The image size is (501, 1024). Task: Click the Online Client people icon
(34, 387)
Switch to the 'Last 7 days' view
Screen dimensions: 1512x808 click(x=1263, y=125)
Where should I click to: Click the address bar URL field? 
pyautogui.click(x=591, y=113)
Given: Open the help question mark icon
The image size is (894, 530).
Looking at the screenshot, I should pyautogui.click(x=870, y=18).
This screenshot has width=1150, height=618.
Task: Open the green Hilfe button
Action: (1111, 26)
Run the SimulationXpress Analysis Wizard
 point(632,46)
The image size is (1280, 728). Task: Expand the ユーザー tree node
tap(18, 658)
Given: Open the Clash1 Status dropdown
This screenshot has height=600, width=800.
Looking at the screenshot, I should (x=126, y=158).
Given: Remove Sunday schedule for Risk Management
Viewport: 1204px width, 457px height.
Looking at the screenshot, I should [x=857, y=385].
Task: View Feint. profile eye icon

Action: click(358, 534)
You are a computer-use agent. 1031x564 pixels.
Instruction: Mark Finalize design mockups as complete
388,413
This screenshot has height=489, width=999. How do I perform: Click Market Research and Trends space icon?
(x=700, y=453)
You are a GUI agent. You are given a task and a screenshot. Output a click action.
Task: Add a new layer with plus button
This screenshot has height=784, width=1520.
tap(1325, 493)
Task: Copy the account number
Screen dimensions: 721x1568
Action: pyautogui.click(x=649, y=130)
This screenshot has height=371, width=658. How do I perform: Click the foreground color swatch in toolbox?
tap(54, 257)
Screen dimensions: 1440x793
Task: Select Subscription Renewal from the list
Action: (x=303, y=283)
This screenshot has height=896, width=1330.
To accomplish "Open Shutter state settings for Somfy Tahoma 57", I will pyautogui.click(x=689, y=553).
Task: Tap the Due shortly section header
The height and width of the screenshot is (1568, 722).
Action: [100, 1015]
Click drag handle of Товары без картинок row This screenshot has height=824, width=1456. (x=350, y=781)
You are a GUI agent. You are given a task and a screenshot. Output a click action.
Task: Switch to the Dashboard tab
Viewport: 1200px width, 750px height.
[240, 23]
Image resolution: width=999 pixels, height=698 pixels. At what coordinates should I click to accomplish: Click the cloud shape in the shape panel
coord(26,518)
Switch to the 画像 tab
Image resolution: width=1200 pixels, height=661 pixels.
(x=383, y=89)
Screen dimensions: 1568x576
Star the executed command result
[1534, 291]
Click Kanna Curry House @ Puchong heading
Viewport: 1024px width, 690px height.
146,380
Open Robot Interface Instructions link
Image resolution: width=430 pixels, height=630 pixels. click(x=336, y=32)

_ _ _ _ _

● SET PROBLEM
Quote the records starting at the line that contains "This screenshot has height=371, width=658." and ending at the line that contains "will pyautogui.click(x=689, y=553).", with both of those lines included.

● EXERCISE ANSWER
This screenshot has height=371, width=658. How do I perform: Click the foreground color swatch in toolbox?
tap(54, 257)
Screen dimensions: 1440x793
Task: Select Subscription Renewal from the list
Action: (x=303, y=283)
This screenshot has height=896, width=1330.
To accomplish "Open Shutter state settings for Somfy Tahoma 57", I will pyautogui.click(x=689, y=553).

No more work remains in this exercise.